<<<<

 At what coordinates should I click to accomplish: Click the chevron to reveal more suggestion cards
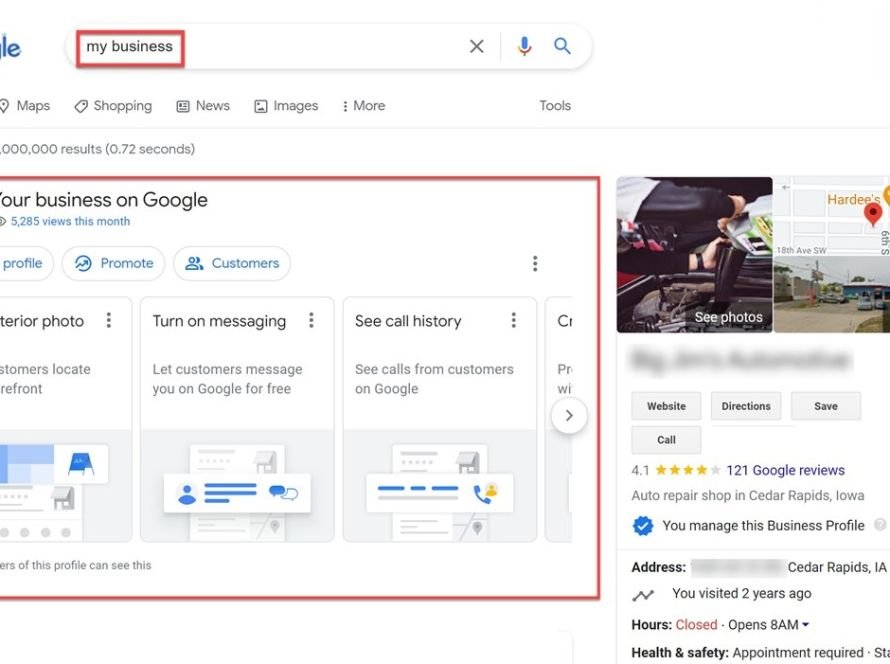point(569,415)
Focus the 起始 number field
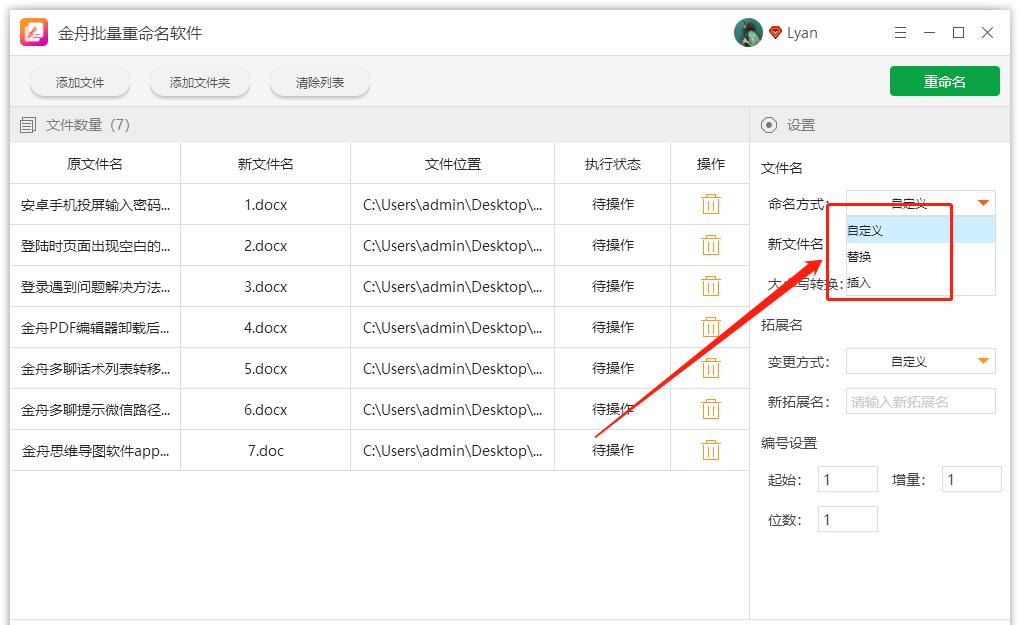 pos(847,480)
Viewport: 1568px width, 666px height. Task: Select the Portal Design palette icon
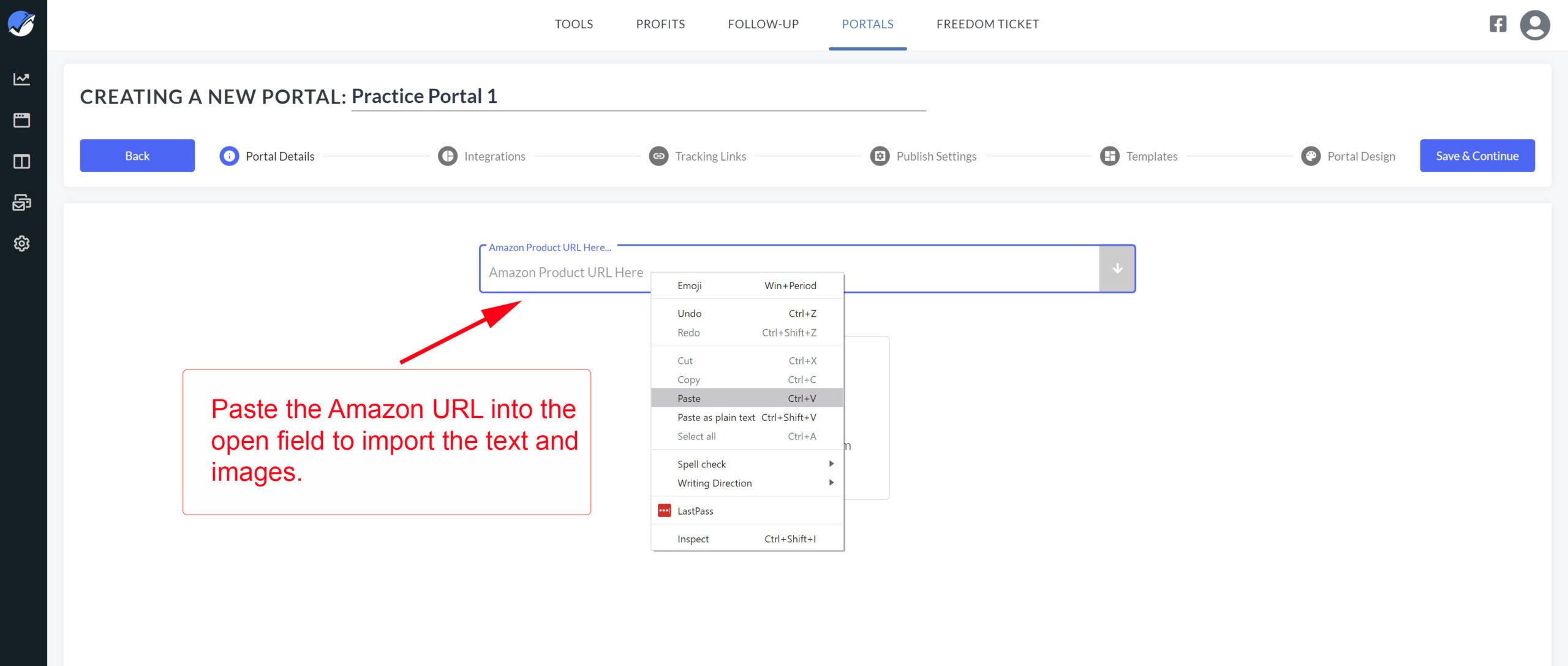point(1310,156)
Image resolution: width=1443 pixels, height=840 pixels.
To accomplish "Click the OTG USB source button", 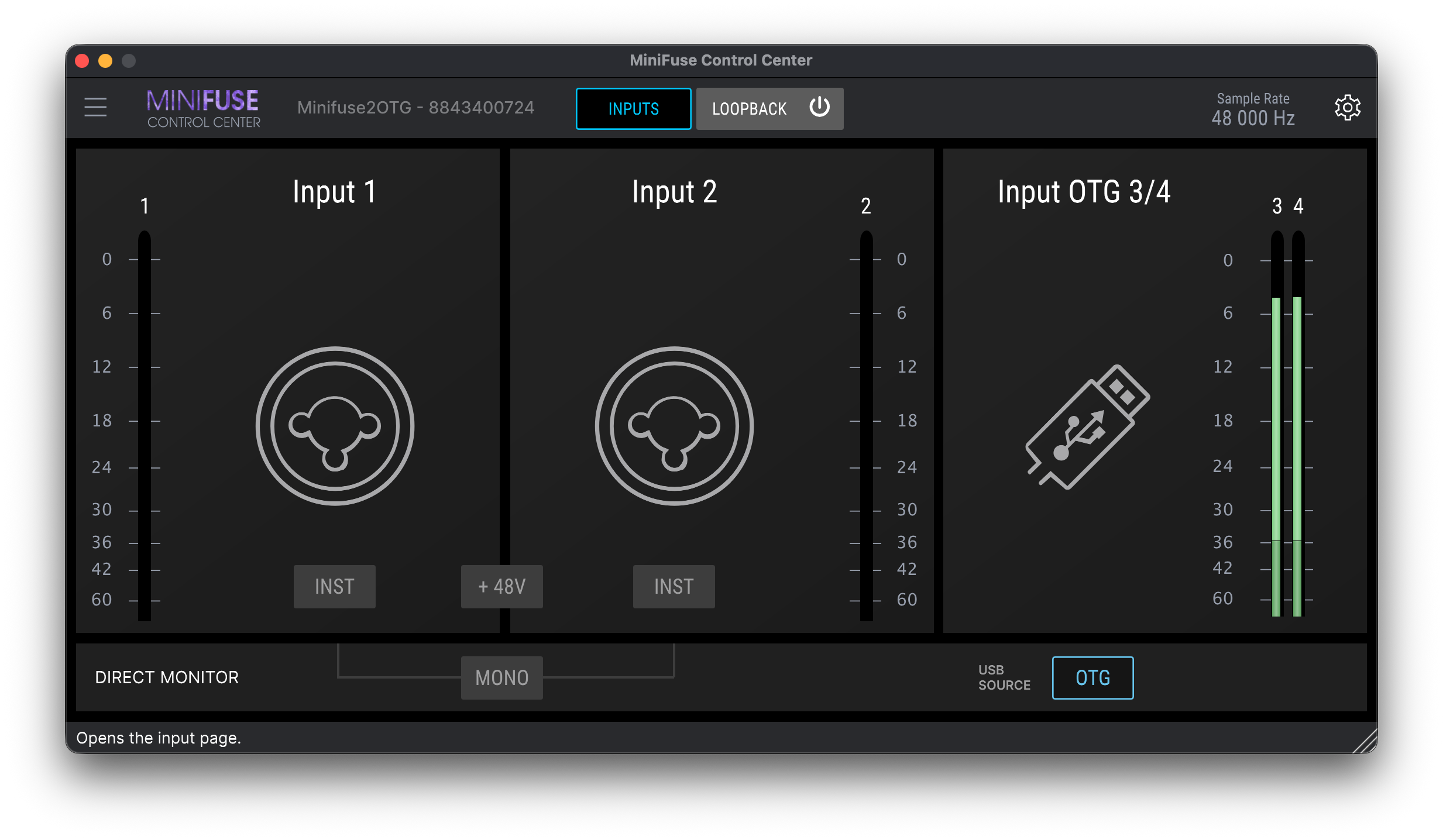I will [1092, 677].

>>>>

** GOAL OF THE EXERCISE **
Pull out each line of the entries above that contains the string "height", matching case exactly. Copy those lines in full.

** EXERCISE RESPONSE **
Viewport: 1568px width, 666px height. Task: Select the Portal Design palette icon
Image resolution: width=1443 pixels, height=840 pixels.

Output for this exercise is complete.